(Data items)
>>>>>
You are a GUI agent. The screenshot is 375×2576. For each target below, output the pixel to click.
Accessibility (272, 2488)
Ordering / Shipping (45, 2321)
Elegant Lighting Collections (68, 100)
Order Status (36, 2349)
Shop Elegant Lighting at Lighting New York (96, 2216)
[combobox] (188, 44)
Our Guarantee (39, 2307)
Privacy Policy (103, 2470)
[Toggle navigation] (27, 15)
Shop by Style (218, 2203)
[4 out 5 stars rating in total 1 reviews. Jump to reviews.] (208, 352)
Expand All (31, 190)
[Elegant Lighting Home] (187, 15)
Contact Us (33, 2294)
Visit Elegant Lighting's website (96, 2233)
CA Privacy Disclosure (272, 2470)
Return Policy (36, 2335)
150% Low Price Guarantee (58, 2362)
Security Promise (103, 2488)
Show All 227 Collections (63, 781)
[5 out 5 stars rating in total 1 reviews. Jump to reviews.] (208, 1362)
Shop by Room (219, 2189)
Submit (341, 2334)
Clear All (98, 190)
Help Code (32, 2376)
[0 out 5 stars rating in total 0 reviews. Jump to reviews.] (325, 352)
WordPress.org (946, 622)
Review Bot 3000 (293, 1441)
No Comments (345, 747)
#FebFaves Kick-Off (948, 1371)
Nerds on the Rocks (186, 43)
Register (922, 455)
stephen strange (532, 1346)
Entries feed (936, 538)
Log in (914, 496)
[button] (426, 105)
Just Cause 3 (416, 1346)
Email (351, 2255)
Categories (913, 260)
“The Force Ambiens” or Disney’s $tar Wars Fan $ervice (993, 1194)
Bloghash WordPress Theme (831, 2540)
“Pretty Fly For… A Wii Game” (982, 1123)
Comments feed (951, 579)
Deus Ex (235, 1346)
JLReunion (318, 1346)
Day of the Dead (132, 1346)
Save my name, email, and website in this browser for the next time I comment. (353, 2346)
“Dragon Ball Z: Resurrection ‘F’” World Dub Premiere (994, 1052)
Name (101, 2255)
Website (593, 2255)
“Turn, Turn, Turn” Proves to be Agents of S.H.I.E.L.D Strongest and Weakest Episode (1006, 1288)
<<<<<
### PROBLEM REQUIREMENTS
Copy out the lines beginning at the one that contains "Bloghash WordPress Theme (831, 2540)". Stop at the final line of the data, and include it.

### OUTPUT
Bloghash WordPress Theme (831, 2540)
“Pretty Fly For… A Wii Game” (982, 1123)
Comments feed (951, 579)
Deus Ex (235, 1346)
JLReunion (318, 1346)
Day of the Dead (132, 1346)
Save my name, email, and website in this browser for the next time I comment. (353, 2346)
“Dragon Ball Z: Resurrection ‘F’” World Dub Premiere (994, 1052)
Name (101, 2255)
Website (593, 2255)
“Turn, Turn, Turn” Proves to be Agents of S.H.I.E.L.D Strongest and Weakest Episode (1006, 1288)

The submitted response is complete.